• [Extract to read]:
-.-.-

# Python: numpy, and matplotlib

This is a tutorial on scientific Python for the [KIPAC computing boot camp](http://kipac.github.io/BootCamp).

Authors: [Yao-Yuan Mao](http://yymao.github.io), [Joe DeRose](https://github.com/j-dr), [Mike Baumer](https://mbaumer.github.io)

In [None]:
from __future__ import print_function, division
import numpy as np
import matplotlib.pyplot as plt
%matplotlib inline
from IPython.display import display

## The Trouble with lists
Python lists are great, but have significant limitations in the context of scientific computing

In [None]:
a = [23,34,23,5]
a[1] #useful

In [None]:
a.append(3)
a #useful

In [None]:
2*a # not typically useful

In [None]:
a**2 #argh!

In [None]:
a*a #argh!

Dictionaries aren't much better for math:

In [None]:
b = {'entry1' : 34, 'entry2' : 45, 'entry3' : 23}

In [None]:
b*b

In [None]:
#also, lists are slow at mathematical calculations
def list_square(a):
    squared = []
    for entry in a:
        squared.append(entry**2)
    return squared

def array_square(a):
    return np.power(a,2)

-.-.-

• [Given records]:
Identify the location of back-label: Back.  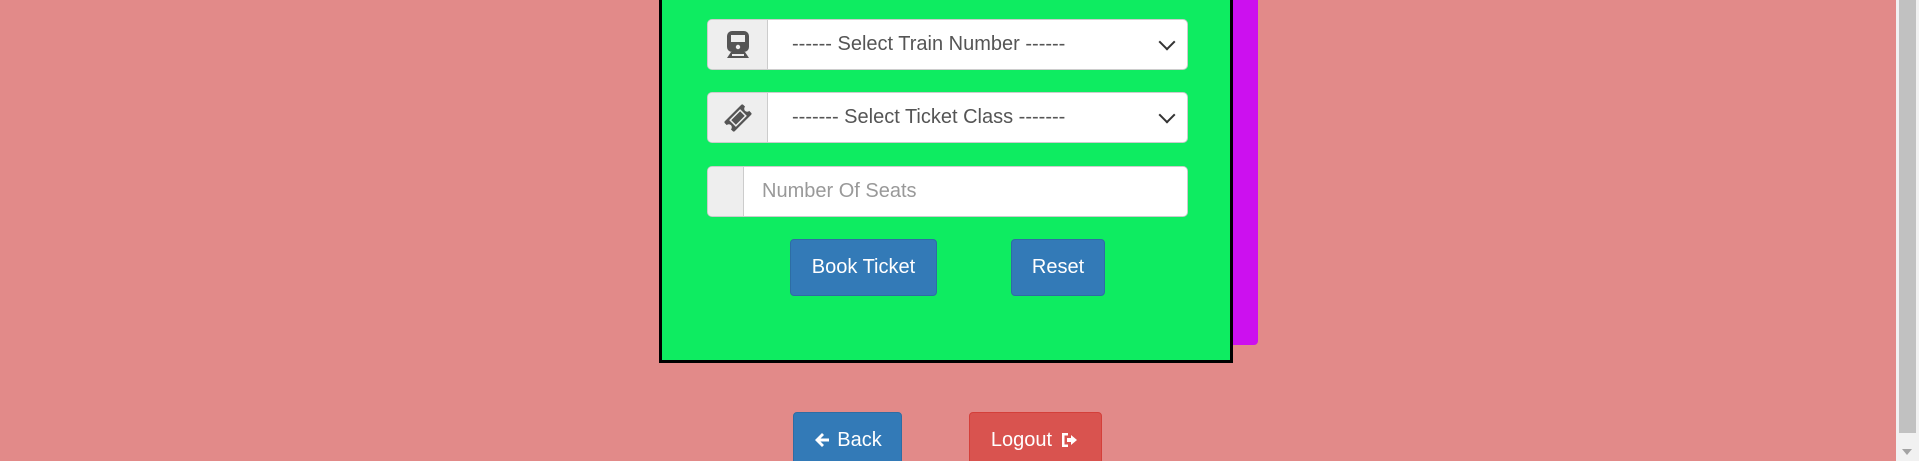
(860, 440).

-.-.-

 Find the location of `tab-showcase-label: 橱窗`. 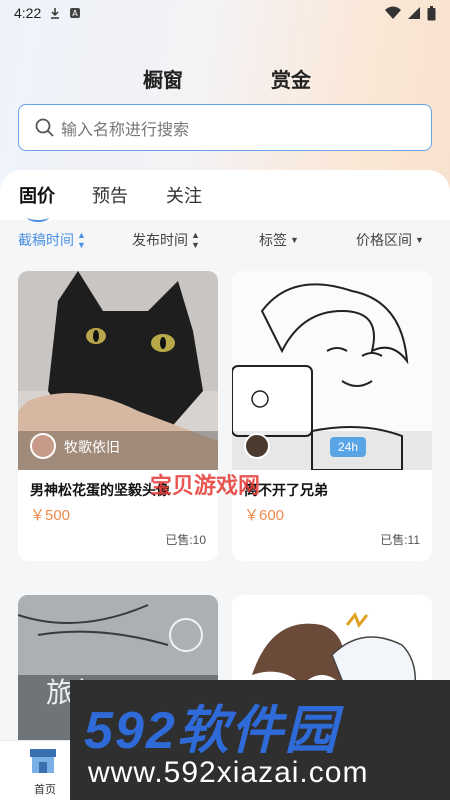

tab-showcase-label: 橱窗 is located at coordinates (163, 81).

-.-.-

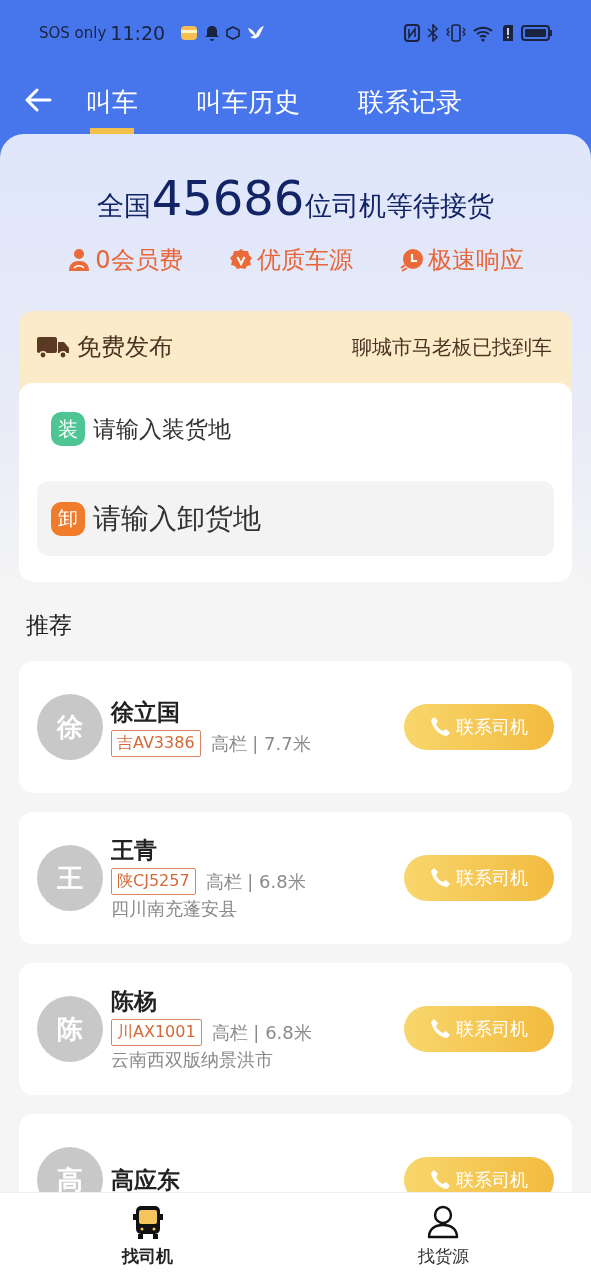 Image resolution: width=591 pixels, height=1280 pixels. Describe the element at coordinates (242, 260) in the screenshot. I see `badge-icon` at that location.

-.-.-

• [Tasks and exercises]:
**1)** According to the numpy tutorial, what event was it written for?
**2)** Translate this sentence from the numpy tutorial into Spanish: "Python lists are great, but have significant limitations in the context of scientific computing"
**3)** Return the passage of the numpy tutorial between "Dictionaries aren't much" and "squared.append(entry**2)", inclusive.

• [List of answers]:
**1)** The KIPAC computing boot camp.

**2)** Las listas de Python son geniales, pero tienen limitaciones importantes en el contexto de la computación científica

**3)**
Dictionaries aren't much better for math:

In [None]:
b = {'entry1' : 34, 'entry2' : 45, 'entry3' : 23}

In [None]:
b*b

In [None]:
#also, lists are slow at mathematical calculations
def list_square(a):
    squared = []
    for entry in a:
        squared.append(entry**2)